Да, примерно так выглядел тогда мой мир, хотя, конечно, у меня не было слов для его описания, какие появились потом, но было что-то гораздо большее, чем теперь, когда я умею распутывать пряжу своей никчемной жизни, переводя ее в слова. Гораздо большее, потому что я еще не знал серьезных поражений и, значит, был равен тому, что мог воспринять.
Дядя Коля мне совсем не нравился – при нем меня все чаще стали выдворять из дома, и обида вместе с ревностью накапливались во мне, потому что после встречи с ним мама выглядела усталой, раздраженной, и по глазам ее было видно, что она плакала.
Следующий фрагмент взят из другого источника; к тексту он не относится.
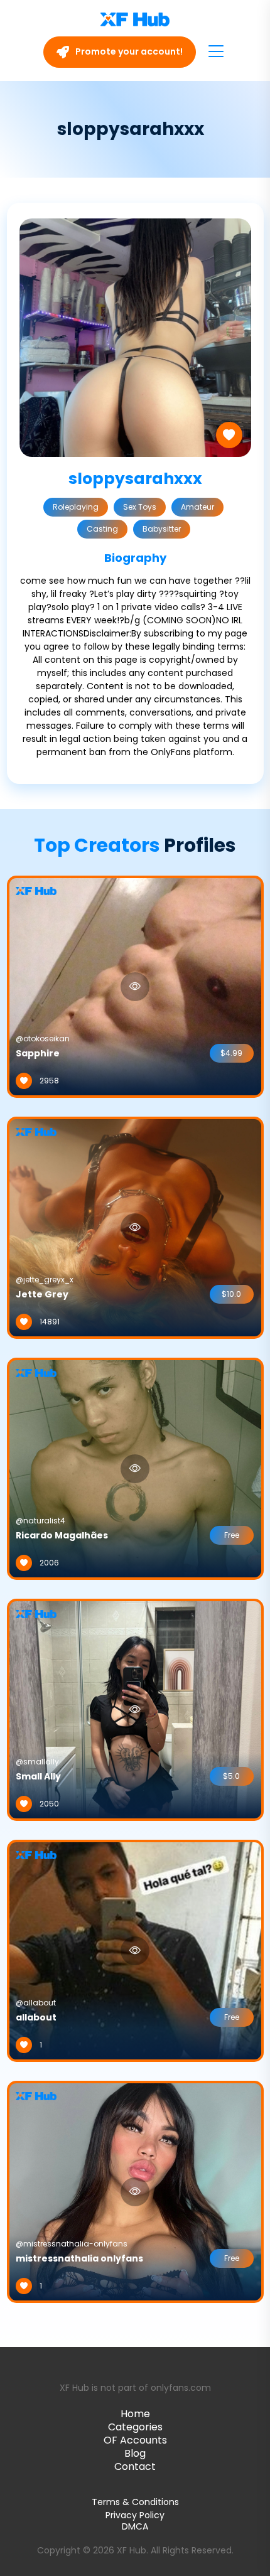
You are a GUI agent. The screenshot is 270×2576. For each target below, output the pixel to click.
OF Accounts (135, 2440)
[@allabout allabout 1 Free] (135, 1950)
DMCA (135, 2526)
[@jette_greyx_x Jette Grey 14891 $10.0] (135, 1227)
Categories (135, 2427)
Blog (135, 2453)
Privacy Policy (135, 2515)
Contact (135, 2466)
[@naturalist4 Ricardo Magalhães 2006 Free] (135, 1468)
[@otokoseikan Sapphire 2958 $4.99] (135, 986)
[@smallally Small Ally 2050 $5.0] (135, 1709)
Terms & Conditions (135, 2502)
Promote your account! (128, 51)
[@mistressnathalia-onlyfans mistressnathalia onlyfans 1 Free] (135, 2191)
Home (135, 2414)
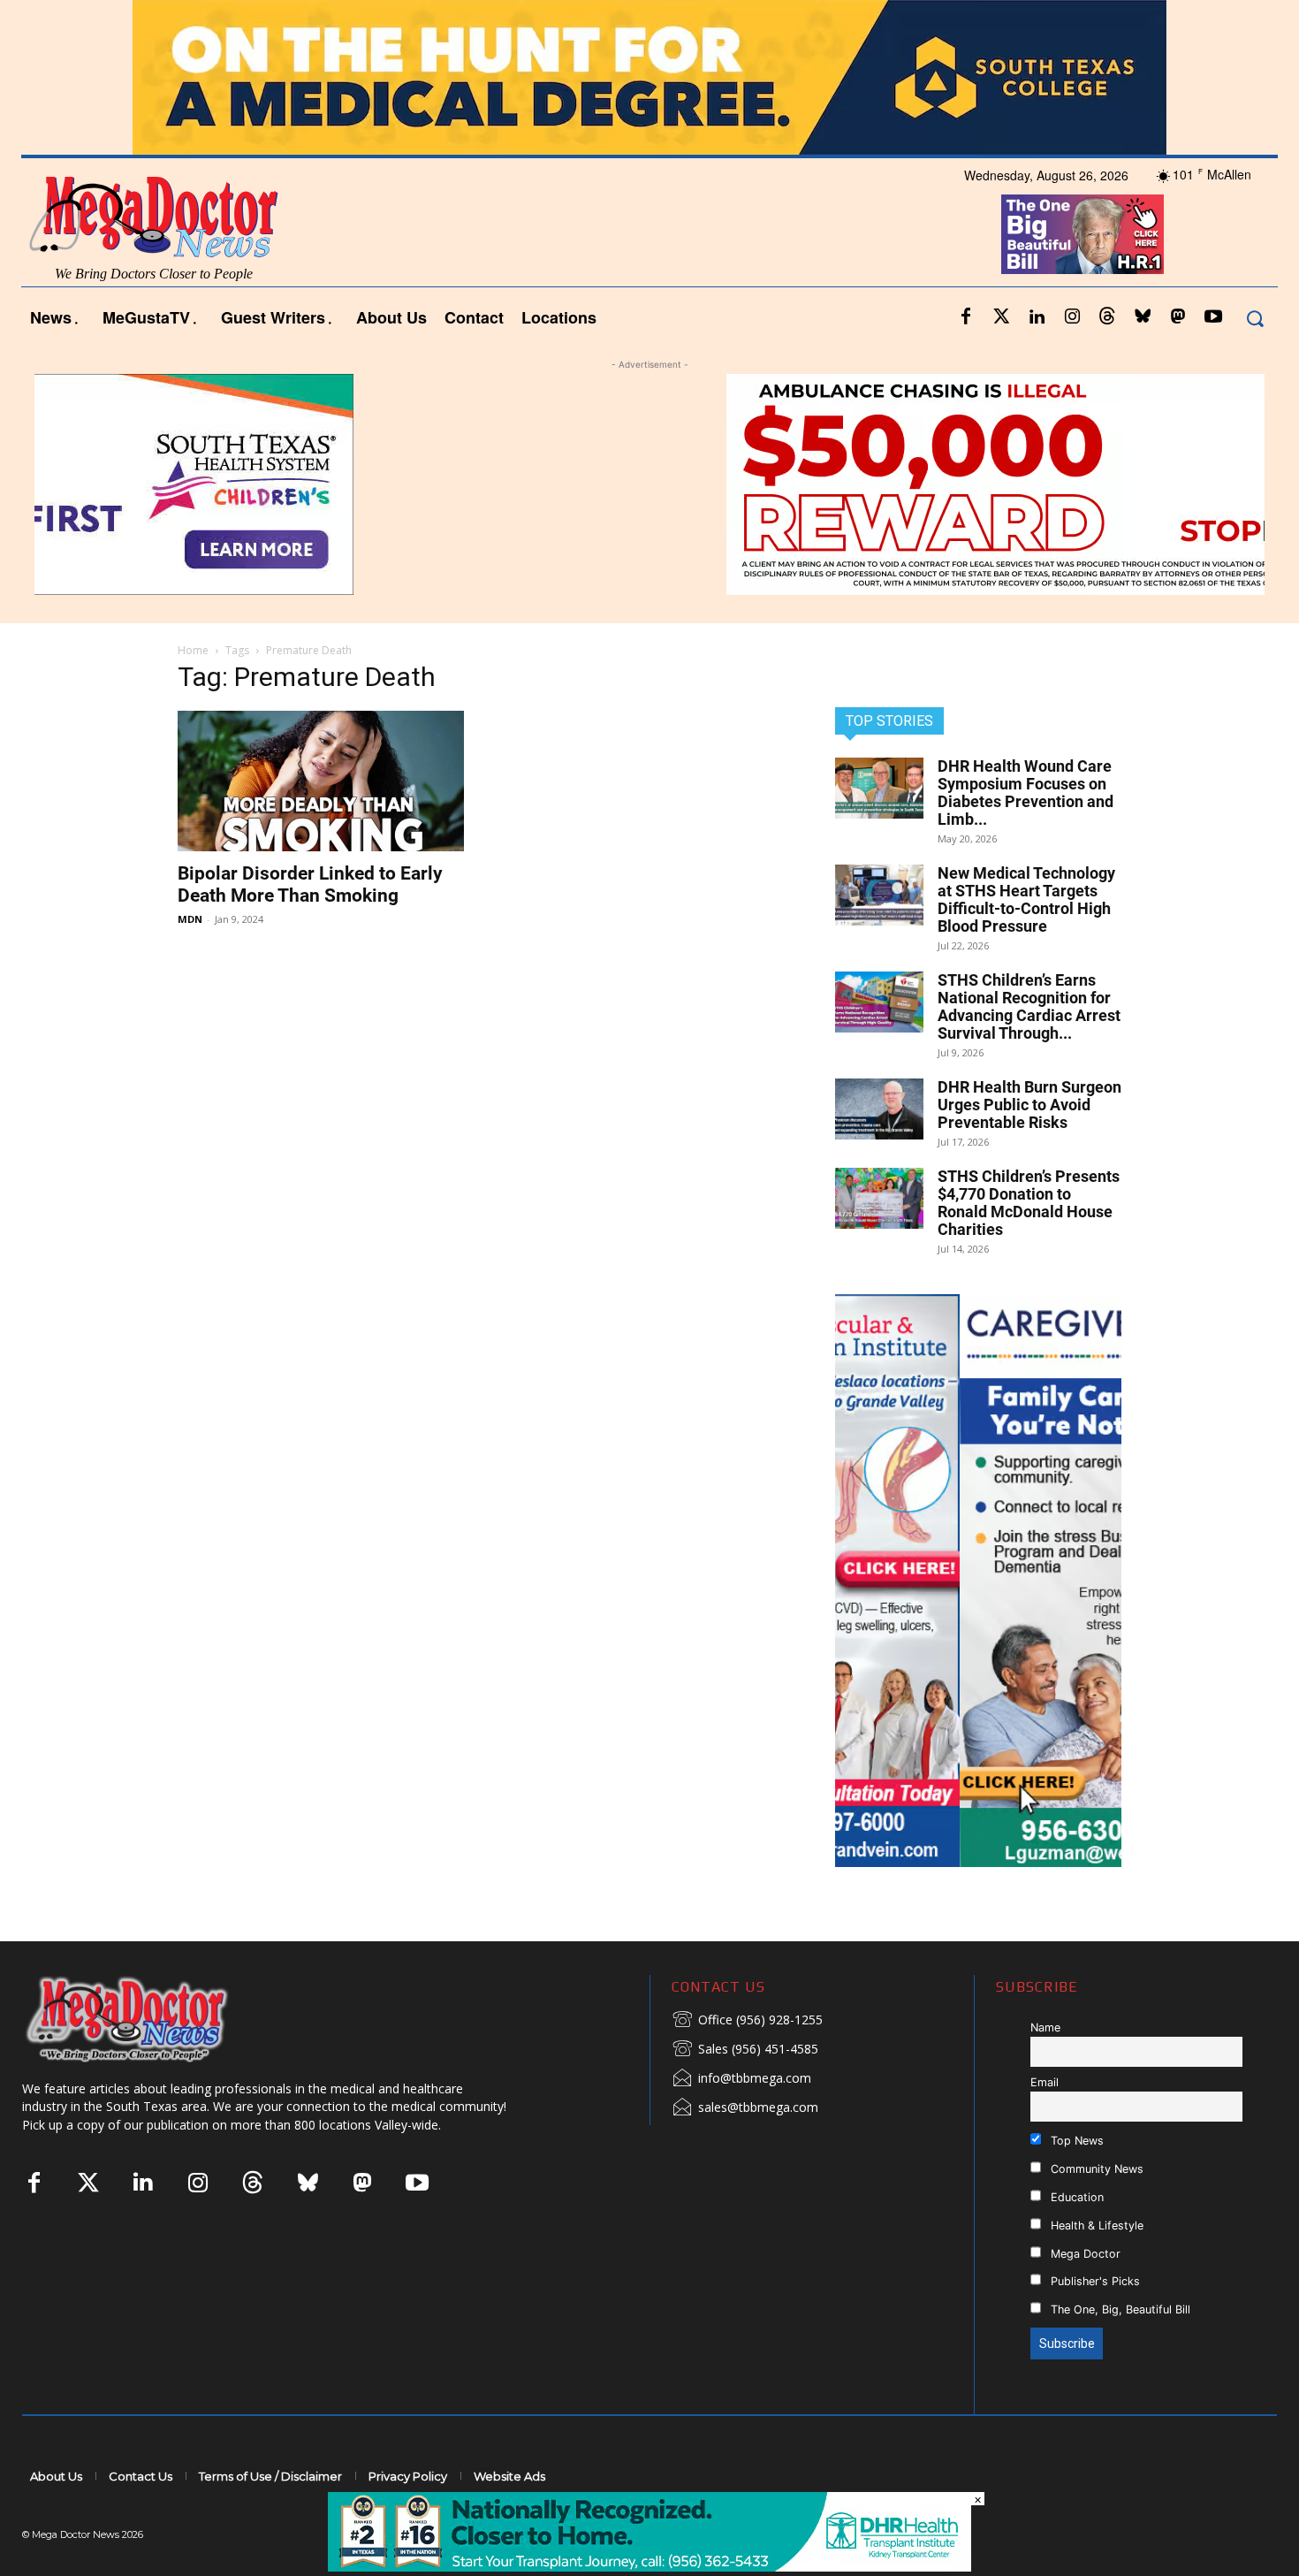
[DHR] (649, 2566)
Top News (1075, 2140)
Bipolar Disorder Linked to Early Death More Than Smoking (310, 884)
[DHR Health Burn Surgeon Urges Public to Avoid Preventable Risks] (879, 1108)
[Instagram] (1072, 317)
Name (1045, 2027)
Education (1075, 2197)
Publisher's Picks (1093, 2281)
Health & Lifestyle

Я еще долго не знал, что многие женщины, пережив близость с мужчиной, плачут, и что эти слезы бывают отрадны, что часто это слезы благодарности, – они следуют за оргазмом, освобождающим тело и душу, и сами по себе тоже являются оргазмом, выявляя светлый, легкий, не отягощенный житейскими неурядицами взгляд на мир. И я не подозревал, что раздражение ее может быть вызвано вовсе не дядей Колей, а мной, ее вечной обузой, не дающей ей жить так, как она бы того хотела. Я знаю, я это слышал от нее не раз и видел, что ее тяготит родительская ноша, и она мечтает о времени, когда я стану взрослым, совершеннолетним и уйду от нее, чтобы жить самостоятельно, предоставив ей ту свободу, о которой она всегда мечтала. Теперь я знаю, что матери обычно трудно расстаются со своими сыновьями, но мой случай был другим. Она была не из тех матерей, для которых сын в отсутствие мужа или даже при нем становится главной любовью и смыслом жизни. Внутри она оставалась одинокой и независимой от чувств ко мне. Она меня никогда не ласкала, не целовала, она не любила, когда я к ней прикасался: ее «не трогай меня!» – один из лейтмотивов моего детства. И я привык не прикасаться к ней – и поцелуй она меня, наверное, я бы это воспринял, как удар током.